[TASK]: Please write a continuation of the canal travel journal below, picking up right after its final sentence.

===== DOCUMENT SEGMENT =====

Tested the skipper's skills getting us in here off the River Lek through the tiny gap left by that trip boat.

The next day the wind blew at gale force 8. The mooring became a little uncomfortable.

The following day we chanced escaping in gale force 5. Snail handled perfectly and the motorbike got a much needed wash as the water came over the bow.

Sometimes the days are long and hard.


Gorinchem also has the inevitable windmill and Historic Haven. The Dutch have many old traditional boats still afloat and in use. The oldest we've seen bears the date 1884.


Many towns still have the remnants of their 17th century Vauban fortifications around their perimeter. Vauban must have been a busy man with an endless budget!

They are great to walk around and often give an extra dimension to the atmosphere and enjoyment of the visit. This is at Gorinchem.

Monday, September 28, 2009



Every trafficwarden should have one! Seen in Delft. Sort of takes away their authority somehow.

Tuesday, September 8, 2009



Time for a windmill. This particularly pretty example was on the Linge, a 'deadend' river that we nearly came to grief on when turning at the head of navigation. The mud was thick and the river shallow.....

It took us a while to work out why there was this row of streetlights in the middle of a field near our mooring on the River Linge. Skipper got there first - in the winter this meadow is flooded for ice-skating.

Thursday, August 20, 2009



s'Hertogenbosch is an interesting city and we make full use of the free three day mooring. The architecture is a mix of old, well preserved and innovative new buildings. We swelter in a heatwave but find enough shade to complete the walk around the Vauban fortifications on the edge of the city.

Wednesday, August 19, 2009


Proof that we are now in the Netherlands! There are many differences with Belgium, this being one of them. The waterways here are abundant, busy with commercials and hundreds of cruisers and the locks are easy and efficient to use.

Friday, July 31, 2009



Near the Belgium/Netherlands border, canalside at Dessel, is this delightful sculpture. In the background is the 120ft Sas tower. When we reached the top an elderly gent had set up a telescope (which he must have lugged up all those stairs, no wonder he had a rosy coloured face!)and pointed out the sights to us. We were amazed how much of Flanders was forested.

===== GIVEN MATERIAL =====

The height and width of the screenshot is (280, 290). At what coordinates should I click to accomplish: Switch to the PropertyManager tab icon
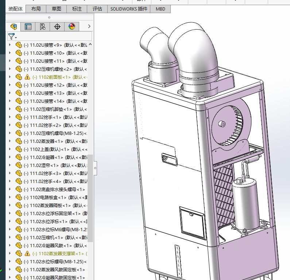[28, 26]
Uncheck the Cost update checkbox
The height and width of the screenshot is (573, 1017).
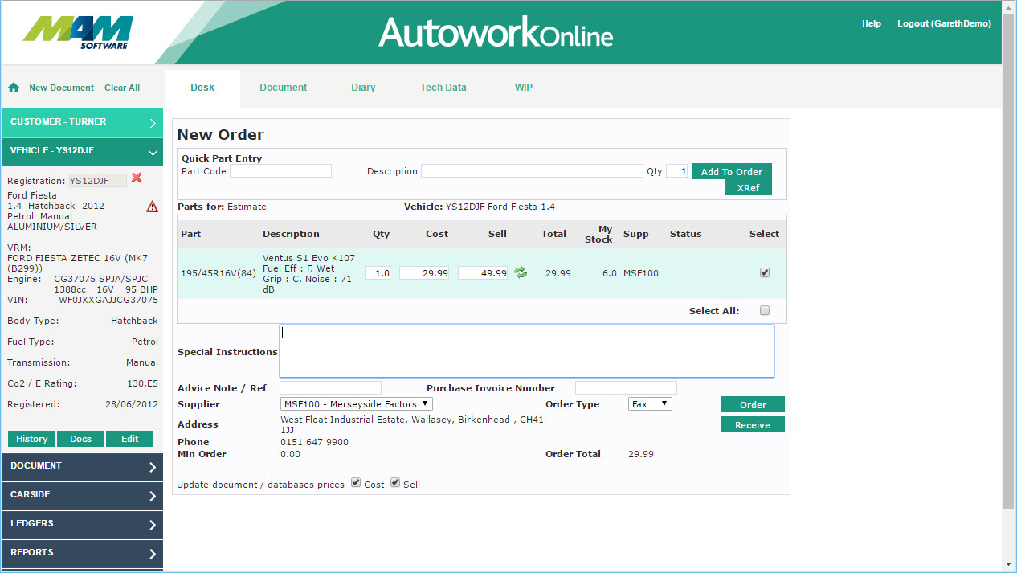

=====

[OUTPUT FOR THIS EXERCISE]:
That night we ascended the tower, now spotlit, again. A storm was gathering with thunder and lightening rolling round the tower. A dramatic goodbye to lovely Belgium. Tomorrow, the Netherlands.



This ship moored in Antwerp,painted battleship grey,came straight out of a James Bond film. It has a helicopter and a sleek speedboat onboard. Not sure if we were supposed to photograph it!
On our way to the Netherlands, we stay overnight on the only free mooring in Antwerp, arranged for us by our dredger friend there, Hendrick. There were some scary moments waiting on the main canal for the lift bridge to let us in here. Ships were coming at us from all directions and a galeforce wind was not helpful with manouvreing out of their way.

Monday, July 27, 2009



We have a new crew member,pictured here making himself at home. Rescued from the canal at Gent and talking in Flemish, he (perhaps, how can you tell?)showed his gratitude by biting my finger then settling on my head so what can you do but love it?

Thursday, July 9, 2009



Seen on the Moervaart on our way back to Lokeren for a few days before we begin exploring the waterways of the Netherlands. Don't know what else to say......

Thursday, July 2, 2009



The approach to Brugge. The city feels to us like a living museum piece. There are beautiful buildings and intriguing narrow alleyways. We are severely over charged in a cafe. Time to move on.


The canal and river from Ieper formed a frontline for the Belgian troops. One of the many trenches has been preserved. It was called the Dodengang, the trench of death. The many clumps of poppies growing out of the walls add to the poignancy.

Still today, farmers are killed as they plough their land and hit unexploded bombs from WW1. Every year, thousands of tons are still discovered in Belgium by specialist teams.



The Menin Gate stands high above the town of Ieper. Thousands of names are carved into the walls. So many killed in the First World War whose remains could not be found that, even with such a huge memorial, there is barely enough space for them all.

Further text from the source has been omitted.